У Сперанского тогда было много врагов, и упоминание его имени с таким почтением не только не могло быть приятно, но было и не безвредно для того, кто его так поминал; но для бабушки это было все равно: она привыкла к независимости своего положения и своих суждений. Уважая род как преемство известных добрых преданий, которые, по ее мнению, должны были служить для потомков побуждением беречь и по мере сил увеличивать добрую славу предков, княгиня отнюдь не была почитательницею породы и даже довольно вульгарно выражалась, что «плохого князя и телята лижут; горе тому, у кого имя важнее дел его».
В некоторых тогдашних спесивых кружках были возмущены неровным браком графа Николая Петровича Шереметева и весьма часто позволяли себе злословить графиню Прасковью Ивановну, которую бабушка знала с отличной стороны и любила со всею горячностию своей благородной натуры.

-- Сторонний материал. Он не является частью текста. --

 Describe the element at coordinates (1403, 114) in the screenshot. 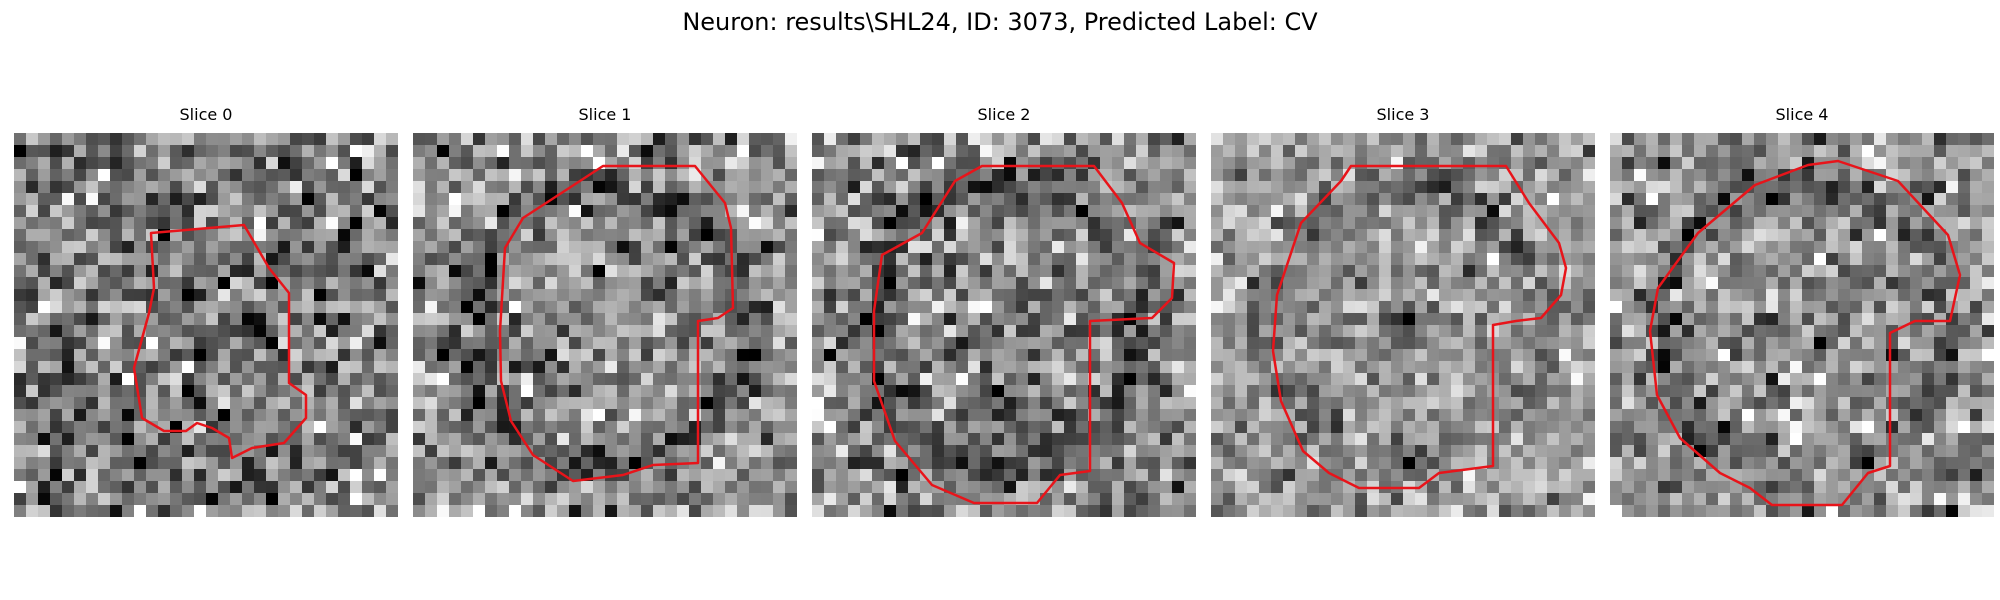

I see `slice-title-3: Slice 3` at that location.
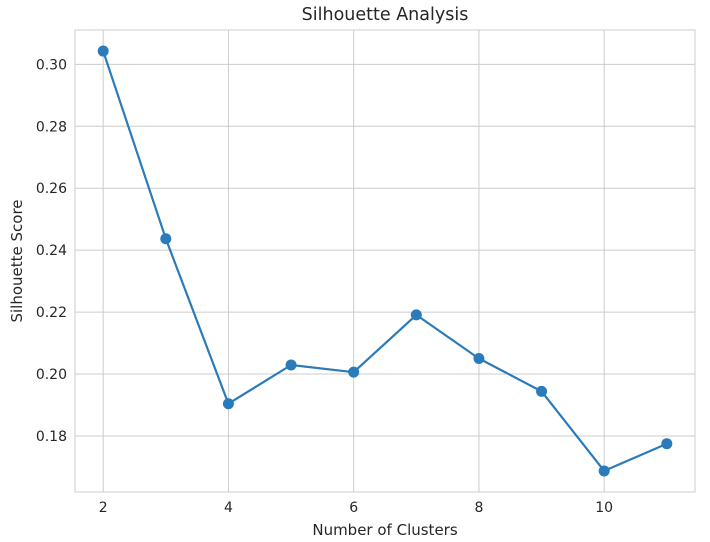 This screenshot has height=542, width=710. Describe the element at coordinates (604, 508) in the screenshot. I see `x-tick-label: 10` at that location.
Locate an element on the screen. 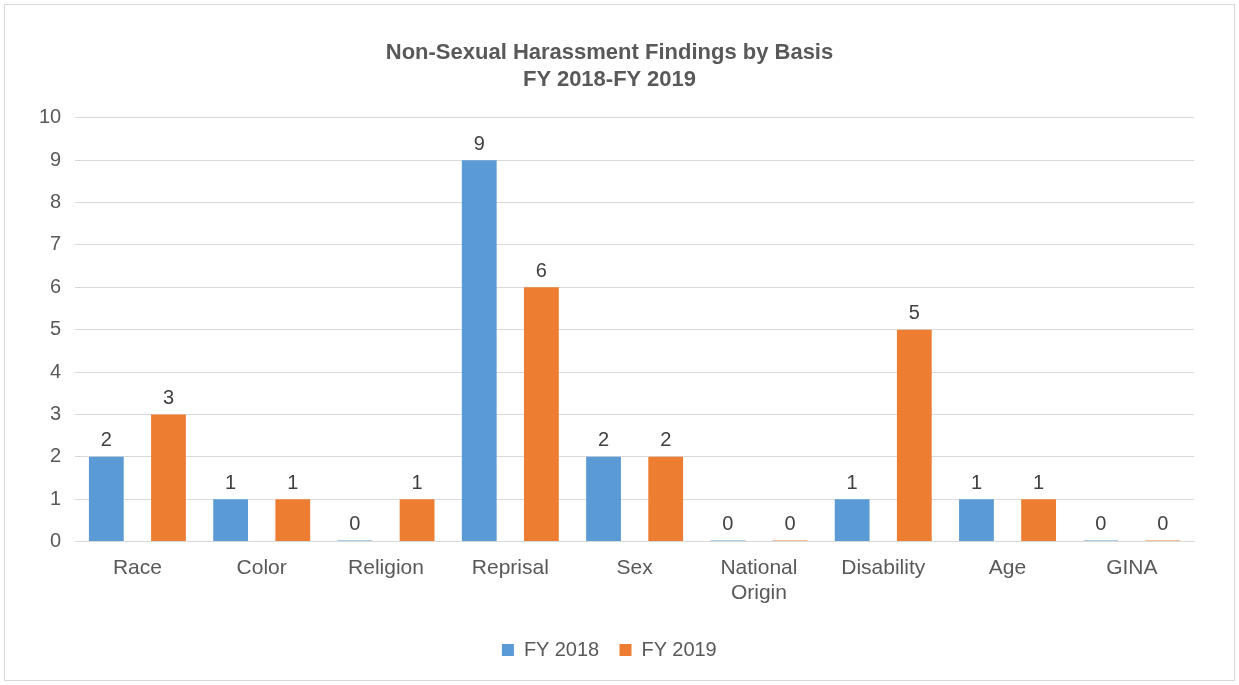 The height and width of the screenshot is (685, 1239). x-tick-label: Race is located at coordinates (137, 566).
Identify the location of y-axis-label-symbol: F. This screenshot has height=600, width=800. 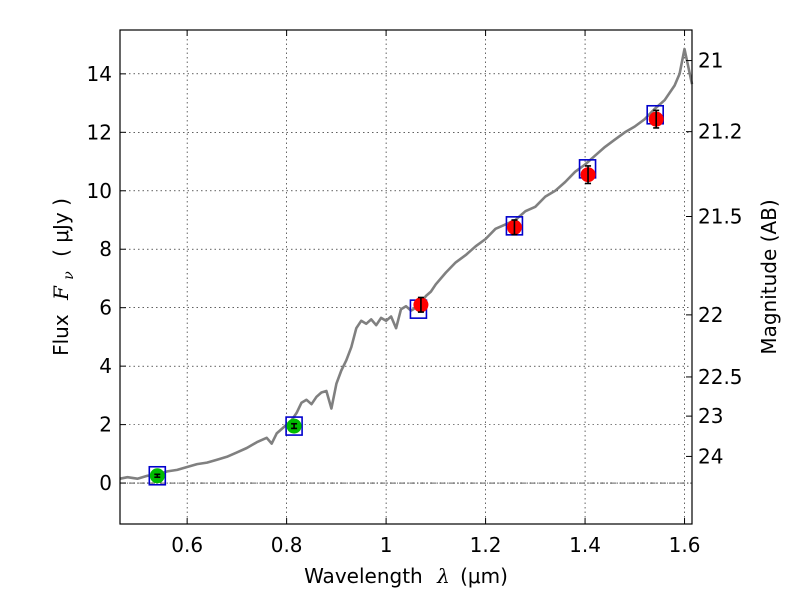
(61, 293).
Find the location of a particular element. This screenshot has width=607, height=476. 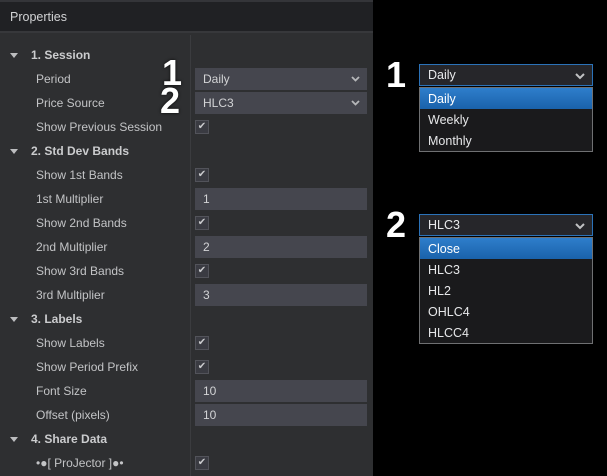

annotation-1-popup: 1 is located at coordinates (396, 74).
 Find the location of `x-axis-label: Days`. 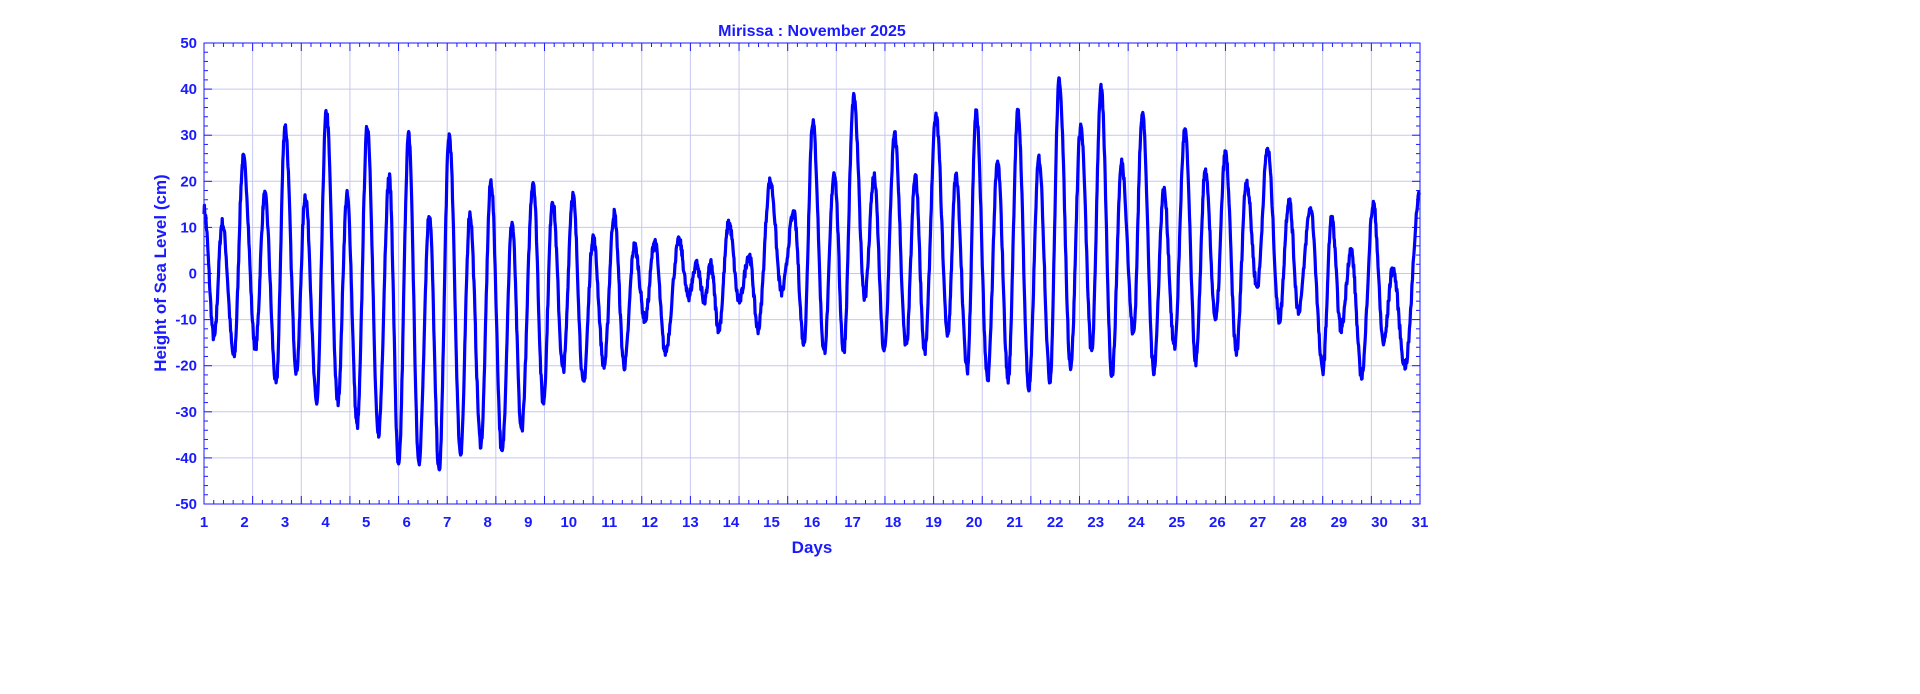

x-axis-label: Days is located at coordinates (812, 548).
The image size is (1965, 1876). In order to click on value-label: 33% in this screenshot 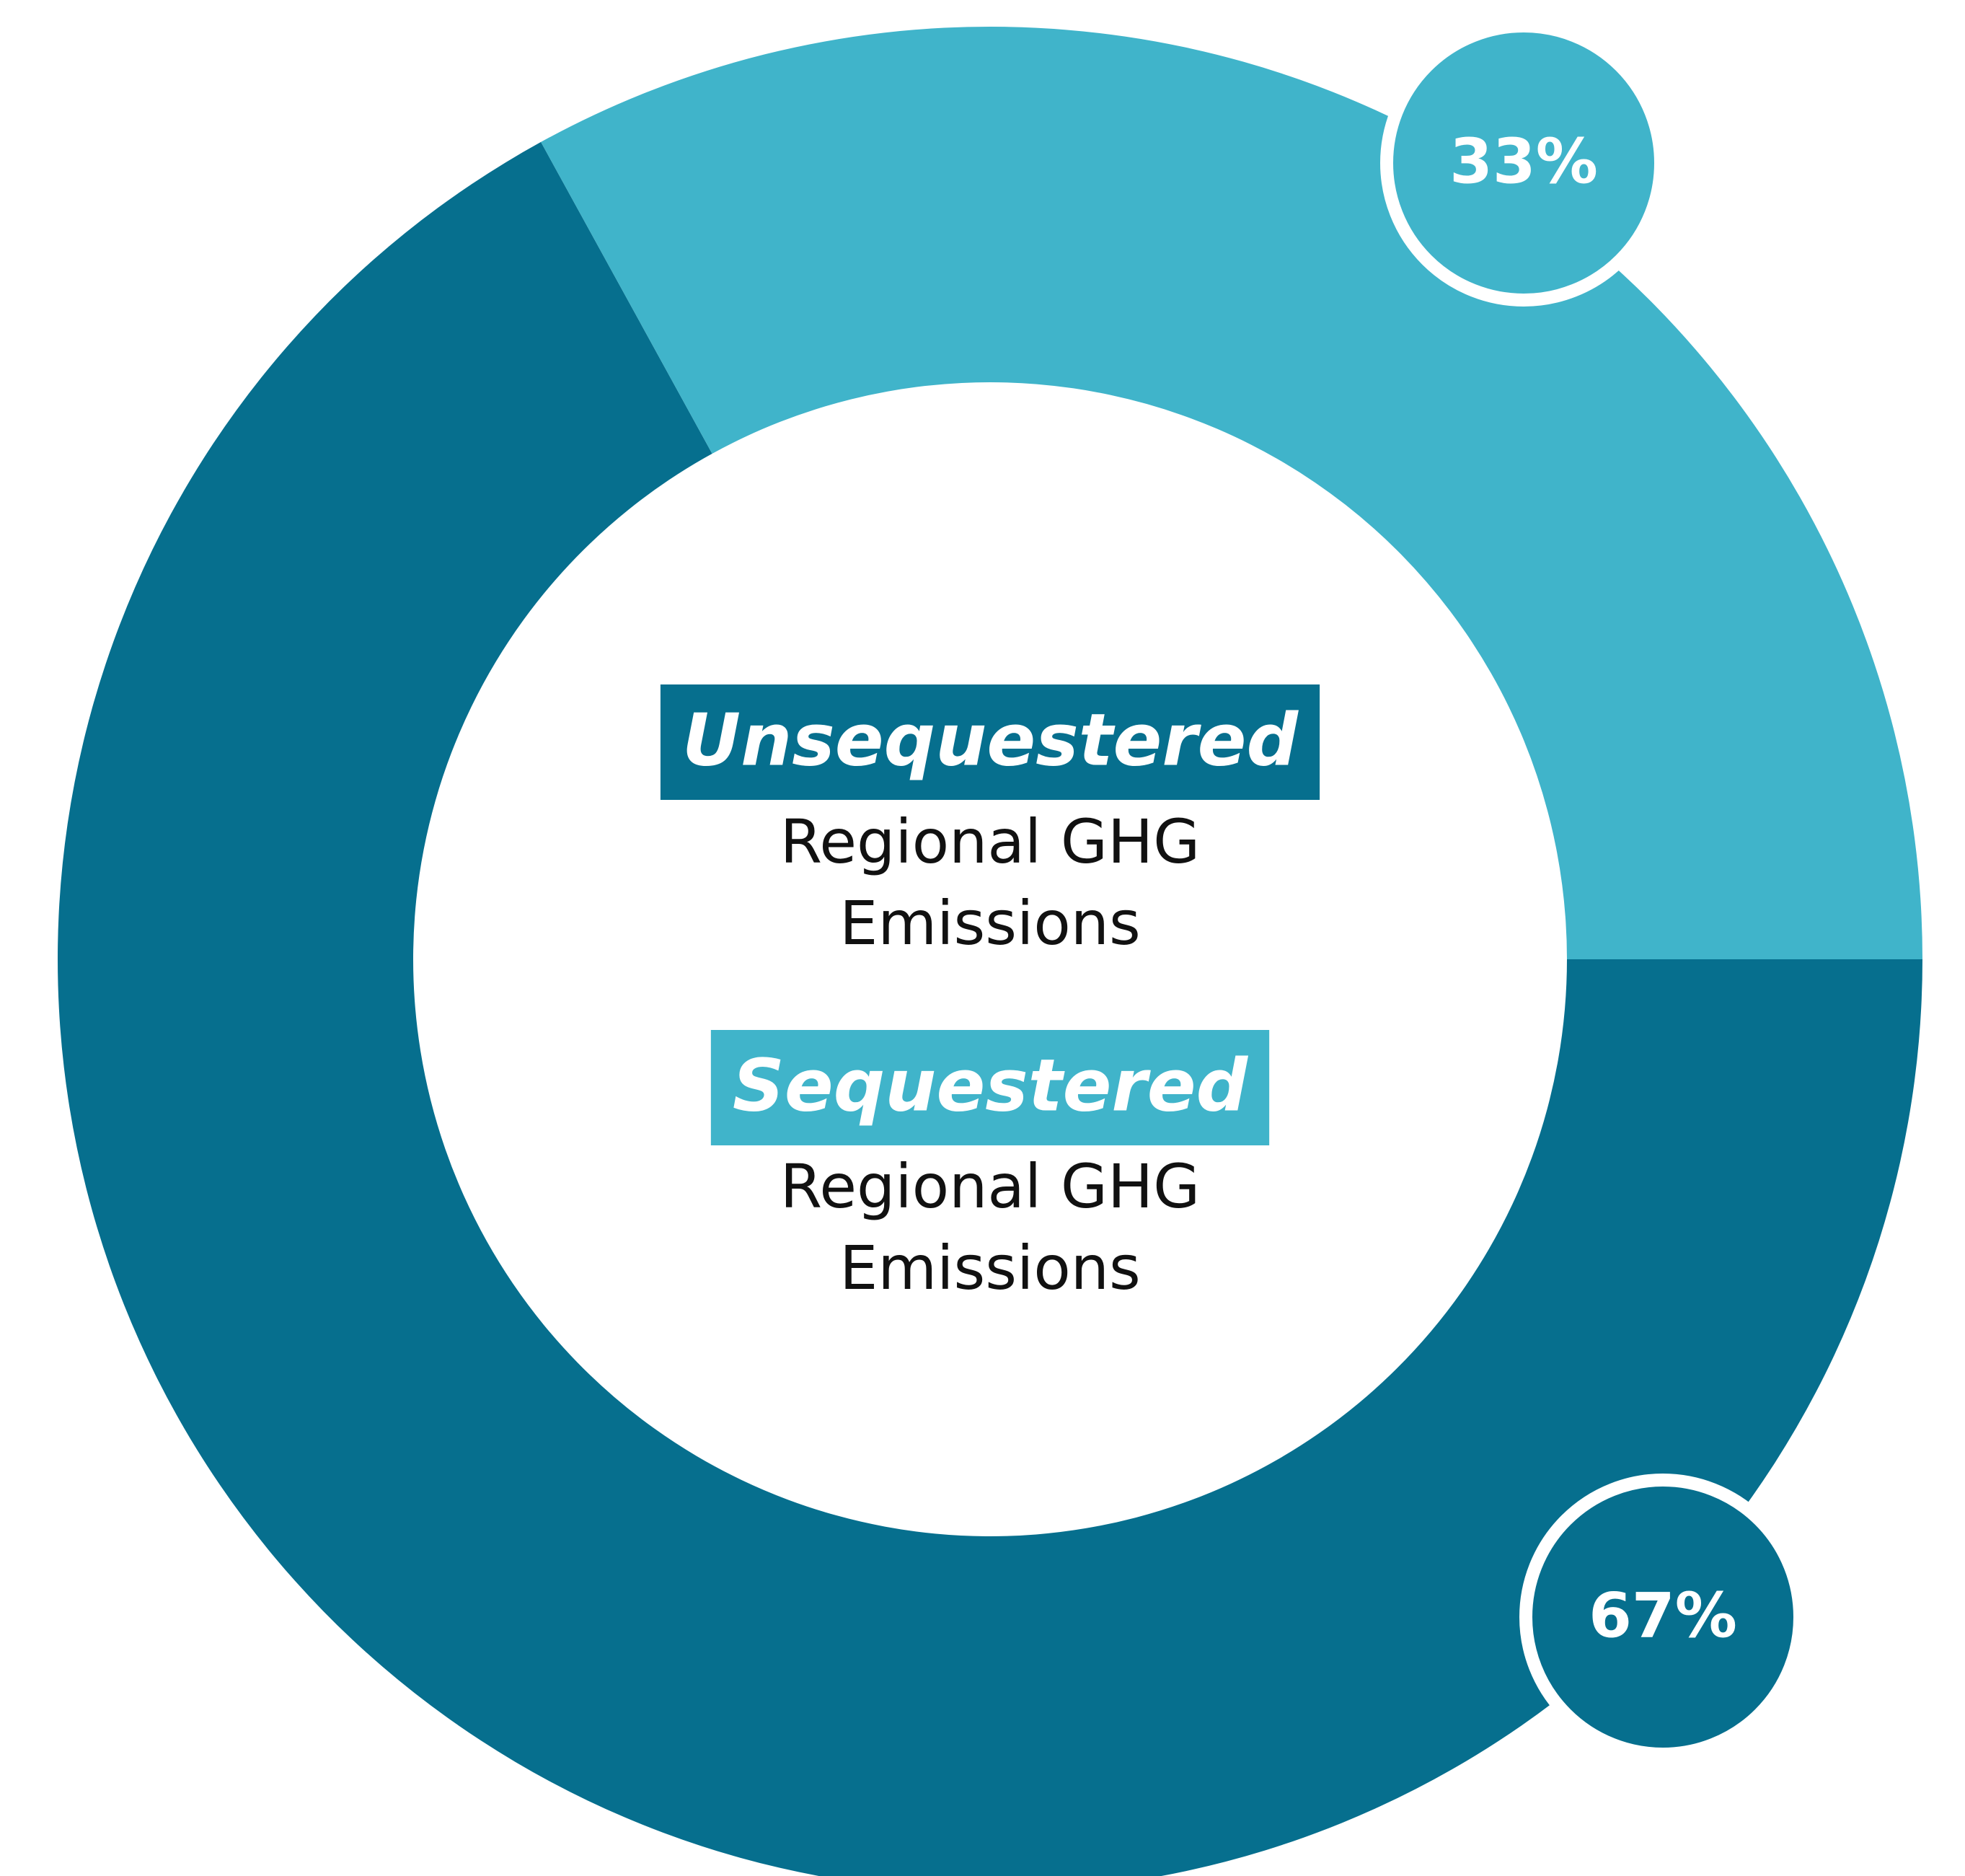, I will do `click(1523, 162)`.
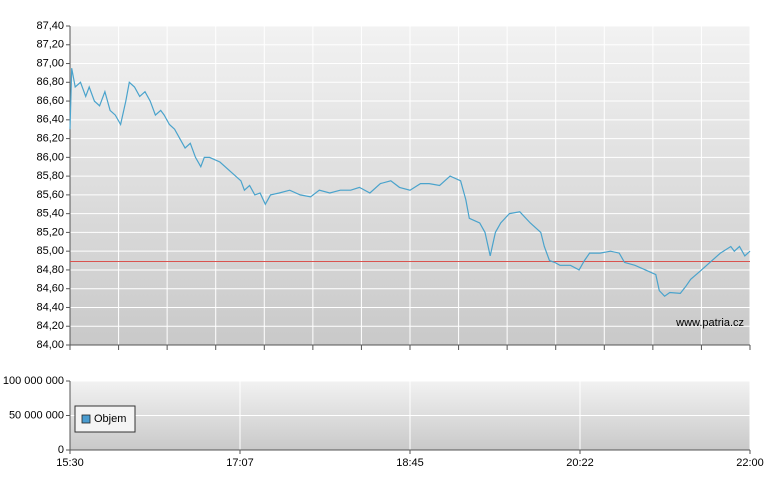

Дело заключалось в том, что граф Николай Петрович Шереметев в 1801 году женился на своей крепостной девушке Прасковье Ивановне Кузнецовой, прозвище которой переделали в «Ковалевскую» и говорили, будто она происходила из польской шляхты и была записана в крепость Шереметевых незаконно. К этому обстоятельству от нечего делать не переставали возвращаться при каждом удобном случае и достойную уважения графиню в глаза чествовали, а за глаза звали «Парашкою».
Бабушка этого решительно не могла переносить.
– Да, – говорила она, – что графиня Прасковья Ивановна польская шляхтянка и незаконно будто была в крепость Шереметевых записана, это неправда. Это вот с женою Доримедонта Рогожина так было, а Прасковья Ивановна была настоящая крестьянка, и про нее и песенка сложена: «Вечор поздно из лесочка я коров домой гнала», а что графиня Прасковья, помимо своей неоцененной красоты, умна, добра и благородна душою, а через то всякого уважения достойна – это правда. По ее мысли графом странноприимный дом в Москве выстроился и добра людям много делается. Это, воля ваша, лучше, чем породой кичиться, да joli-мордиться и все время с визитами ездить… Нет, дай бог нам побольше женщин с таким сердцем, как Прасковья Ивановна, «из лесочка».